Rotterdam’s RanMarine Technology, specializing in industrial autonomous surface vessels (ASVs), announced on Friday, November 17, its intention to launch an initial public offering (IPO) on the Nasdaq Stock Exchange. WallachBeth Capital will manage the IPO.
Amsterdam-based financial advisor Clear, which has been advising RanMarine in the pre-IPO stage, helped the company close a bridge round to finance their listing process. RanMarine Technology plans to use the IPO proceeds to expand research and development, increase ASV production, and strengthen its global footprint, aligning with the growing need for sustainable water cleaning technologies in line with ESG objectives.
Founder and CEO Richard Hardiman remarks, “RanMarine Technology began as a mission to combat ecological imbalances with our waterway cleaning and preservation tech. Now deployed in over 25 countries, including Disney and Dubai Harbour, and partnerships with organizations like the United Nations’ FAO, WWF, and LifeGate, our success demonstrates the vast potential in addressing pollution, waste management, and oil spill prevention.”

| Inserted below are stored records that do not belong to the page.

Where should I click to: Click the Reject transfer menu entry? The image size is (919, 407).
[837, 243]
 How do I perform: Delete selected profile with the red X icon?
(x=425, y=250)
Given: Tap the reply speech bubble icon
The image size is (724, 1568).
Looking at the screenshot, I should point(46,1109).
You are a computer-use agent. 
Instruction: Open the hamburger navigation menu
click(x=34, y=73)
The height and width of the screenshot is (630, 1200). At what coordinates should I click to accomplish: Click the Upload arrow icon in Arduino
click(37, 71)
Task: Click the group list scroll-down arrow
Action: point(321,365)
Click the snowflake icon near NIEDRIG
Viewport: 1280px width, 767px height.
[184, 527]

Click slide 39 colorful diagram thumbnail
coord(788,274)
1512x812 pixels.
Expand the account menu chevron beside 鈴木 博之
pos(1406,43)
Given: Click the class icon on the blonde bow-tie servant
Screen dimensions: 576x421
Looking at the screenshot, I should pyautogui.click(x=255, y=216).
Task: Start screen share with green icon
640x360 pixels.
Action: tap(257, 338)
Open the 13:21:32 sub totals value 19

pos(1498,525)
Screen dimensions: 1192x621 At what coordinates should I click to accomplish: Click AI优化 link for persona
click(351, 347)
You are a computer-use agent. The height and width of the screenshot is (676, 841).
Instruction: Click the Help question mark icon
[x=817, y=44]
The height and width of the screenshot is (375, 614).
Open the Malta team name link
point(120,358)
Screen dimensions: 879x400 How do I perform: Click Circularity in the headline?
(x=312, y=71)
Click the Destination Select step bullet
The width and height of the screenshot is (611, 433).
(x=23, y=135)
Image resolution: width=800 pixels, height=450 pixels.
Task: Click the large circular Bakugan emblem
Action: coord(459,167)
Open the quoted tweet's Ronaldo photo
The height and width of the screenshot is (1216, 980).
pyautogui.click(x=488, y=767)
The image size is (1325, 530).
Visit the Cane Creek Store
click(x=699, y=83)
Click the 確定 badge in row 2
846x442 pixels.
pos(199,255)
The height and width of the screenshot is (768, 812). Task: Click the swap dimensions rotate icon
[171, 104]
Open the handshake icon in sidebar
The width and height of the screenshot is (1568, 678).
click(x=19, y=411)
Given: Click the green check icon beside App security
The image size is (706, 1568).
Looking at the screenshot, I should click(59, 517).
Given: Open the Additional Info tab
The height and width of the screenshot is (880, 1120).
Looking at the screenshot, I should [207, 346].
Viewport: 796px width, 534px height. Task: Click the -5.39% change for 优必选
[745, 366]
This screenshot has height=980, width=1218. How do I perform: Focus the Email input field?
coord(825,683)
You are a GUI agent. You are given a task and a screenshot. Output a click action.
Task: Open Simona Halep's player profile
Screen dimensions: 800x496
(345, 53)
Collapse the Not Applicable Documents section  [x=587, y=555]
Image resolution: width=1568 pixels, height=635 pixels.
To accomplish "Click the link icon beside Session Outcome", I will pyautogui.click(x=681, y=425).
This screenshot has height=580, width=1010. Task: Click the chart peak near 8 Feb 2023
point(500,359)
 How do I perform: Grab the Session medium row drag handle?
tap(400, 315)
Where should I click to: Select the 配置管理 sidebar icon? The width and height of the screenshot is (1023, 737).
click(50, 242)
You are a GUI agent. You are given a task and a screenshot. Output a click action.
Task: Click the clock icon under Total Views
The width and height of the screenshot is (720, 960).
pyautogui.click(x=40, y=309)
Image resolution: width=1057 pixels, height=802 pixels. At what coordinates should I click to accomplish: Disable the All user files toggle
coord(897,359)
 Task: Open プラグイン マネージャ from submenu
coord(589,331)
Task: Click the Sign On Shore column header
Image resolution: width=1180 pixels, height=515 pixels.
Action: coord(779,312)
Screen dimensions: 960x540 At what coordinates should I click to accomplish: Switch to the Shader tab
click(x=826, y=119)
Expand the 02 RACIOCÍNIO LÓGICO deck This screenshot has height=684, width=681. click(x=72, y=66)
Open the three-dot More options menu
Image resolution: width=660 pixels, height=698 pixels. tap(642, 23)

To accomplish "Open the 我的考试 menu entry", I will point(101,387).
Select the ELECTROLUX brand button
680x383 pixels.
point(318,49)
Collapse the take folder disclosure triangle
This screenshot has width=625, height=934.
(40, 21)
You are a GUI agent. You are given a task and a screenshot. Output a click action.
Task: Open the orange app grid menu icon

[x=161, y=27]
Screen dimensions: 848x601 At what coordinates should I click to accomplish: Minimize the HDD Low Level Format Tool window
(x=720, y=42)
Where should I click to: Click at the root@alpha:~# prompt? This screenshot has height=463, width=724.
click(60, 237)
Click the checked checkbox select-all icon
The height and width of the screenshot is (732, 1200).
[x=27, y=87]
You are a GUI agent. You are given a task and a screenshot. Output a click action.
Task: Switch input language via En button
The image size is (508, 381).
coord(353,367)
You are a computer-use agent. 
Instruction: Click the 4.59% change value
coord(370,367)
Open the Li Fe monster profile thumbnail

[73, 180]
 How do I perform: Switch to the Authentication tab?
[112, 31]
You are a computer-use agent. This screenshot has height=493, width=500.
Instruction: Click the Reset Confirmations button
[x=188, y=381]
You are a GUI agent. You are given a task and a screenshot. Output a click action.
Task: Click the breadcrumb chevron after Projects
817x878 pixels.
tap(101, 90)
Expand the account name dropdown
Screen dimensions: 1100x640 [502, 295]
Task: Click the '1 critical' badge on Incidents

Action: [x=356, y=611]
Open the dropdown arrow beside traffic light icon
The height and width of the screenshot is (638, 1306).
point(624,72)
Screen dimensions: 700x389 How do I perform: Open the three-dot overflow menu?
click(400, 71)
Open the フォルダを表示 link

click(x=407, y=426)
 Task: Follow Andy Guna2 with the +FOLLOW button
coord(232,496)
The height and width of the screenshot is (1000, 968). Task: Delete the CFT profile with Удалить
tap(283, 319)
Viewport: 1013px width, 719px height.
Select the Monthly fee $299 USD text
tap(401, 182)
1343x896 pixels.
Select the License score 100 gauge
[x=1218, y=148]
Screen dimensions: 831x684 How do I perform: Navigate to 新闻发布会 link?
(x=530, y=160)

RanMarine Technology: Preserving the Purity of Marine Ecosystems
Richard Hardiman conceived RanMarine Technology while observing two men attempting to clear plastics from the water at the Cape Town Waterfront.
The company’s goal is to enable individuals, businesses, and governments to tackle crucial water-related issues and maintain healthy aquatic ecosystems worldwide, aligning with ESG compliance objectives.
The Netherlands-based company has designed ‘WasteSharks’ – remote-controlled and autonomous drones that navigate waterways to remove debris and collect environmental data.
Influenced by the whale shark, the largest fish on the planet, WasteSharks are engineered for efficiency, longevity, harmlessness, and discreet operation. These drones are capable of removing plastics and other litter, detecting waterborne chemicals, and eliminating invasive vegetation.
The compony notes that these drones are intelligent learners, continuously amassing environmental data, contributing to a centralized database, and communicating among themselves in aquatic settings.
Operable either by remote control or autonomously via an iPad’s plotted map, WasteSharks function with zero greenhouse emissions.